▶ EXTRACTED RECORDS
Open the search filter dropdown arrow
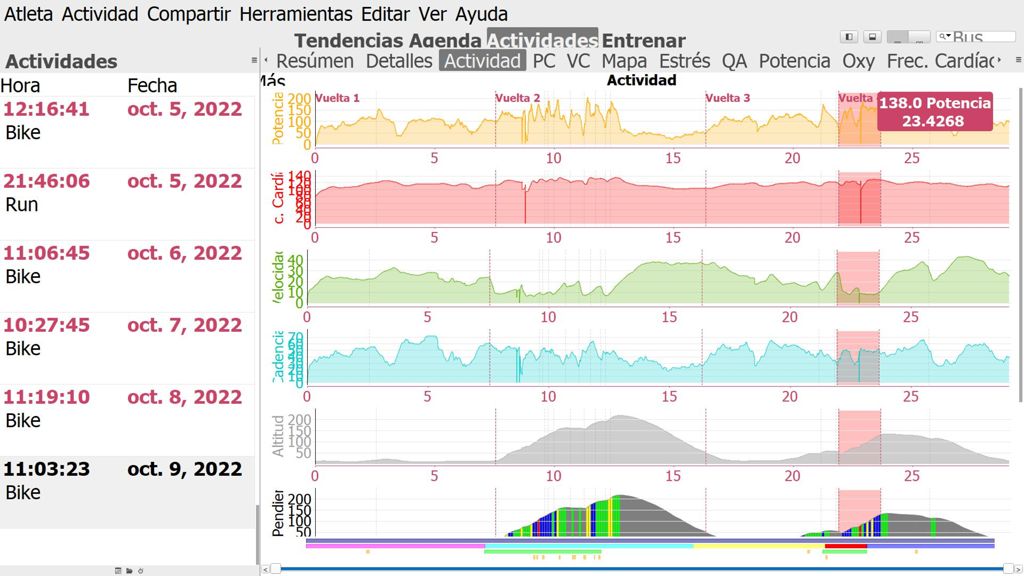This screenshot has width=1024, height=576. pos(943,37)
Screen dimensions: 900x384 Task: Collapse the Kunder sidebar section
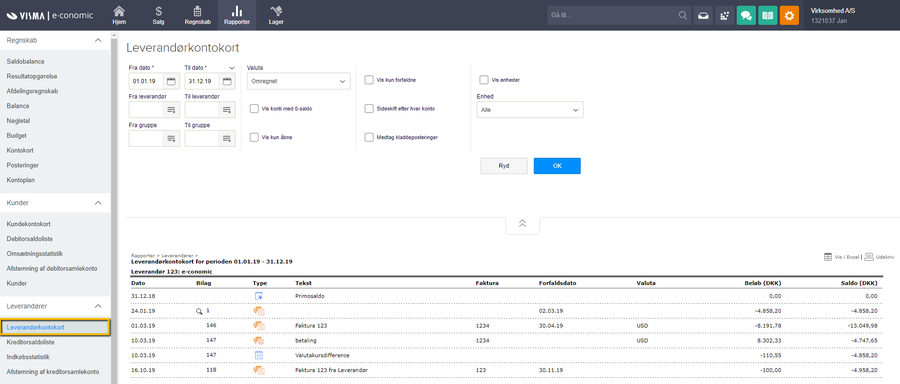point(98,203)
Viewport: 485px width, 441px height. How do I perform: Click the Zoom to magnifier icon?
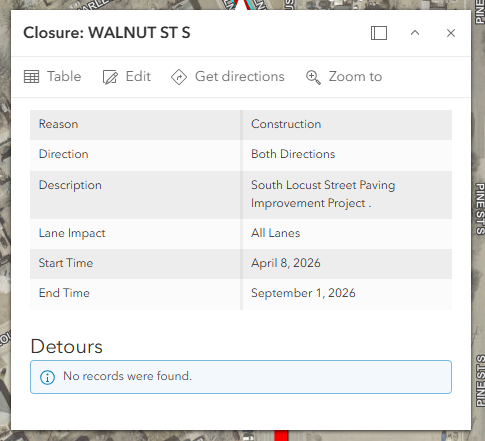(313, 77)
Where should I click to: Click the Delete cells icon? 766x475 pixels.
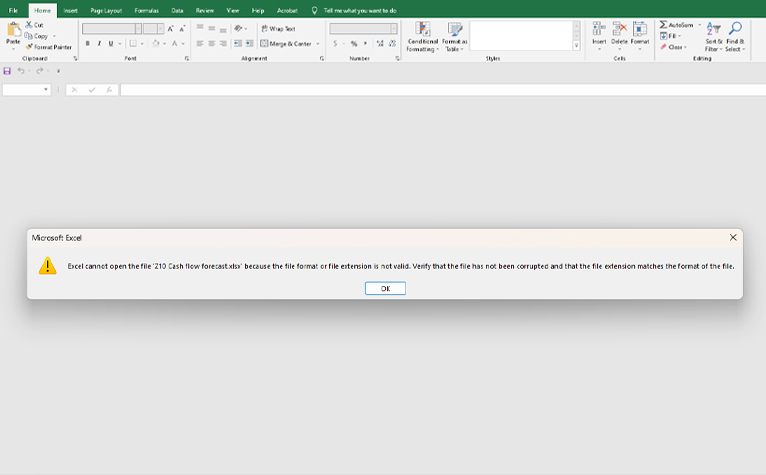(x=620, y=29)
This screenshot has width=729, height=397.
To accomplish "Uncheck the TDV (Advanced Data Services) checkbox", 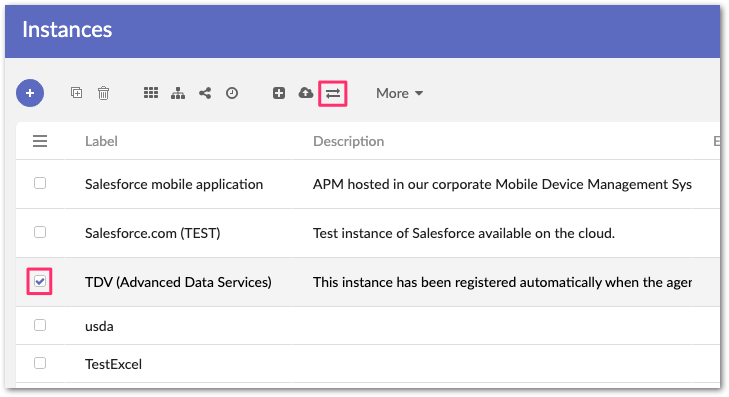I will 40,281.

▶ WHAT YOU SHOULD DO
Make an exact copy of the lines above, beginning with the line with "Screen dimensions: 900x384" and ending with the line with "This screenshot has width=729, height=397.", and keep the pictures out of it.

▶ WRITTEN RESPONSE
Screen dimensions: 900x384 Task: Collapse the Kunder sidebar section
point(98,203)
Viewport: 485px width, 441px height. How do I perform: Click the Zoom to magnifier icon?
(313, 77)
Where should I click to: Click the Delete cells icon? 766x475 pixels.
(x=620, y=29)
This screenshot has width=729, height=397.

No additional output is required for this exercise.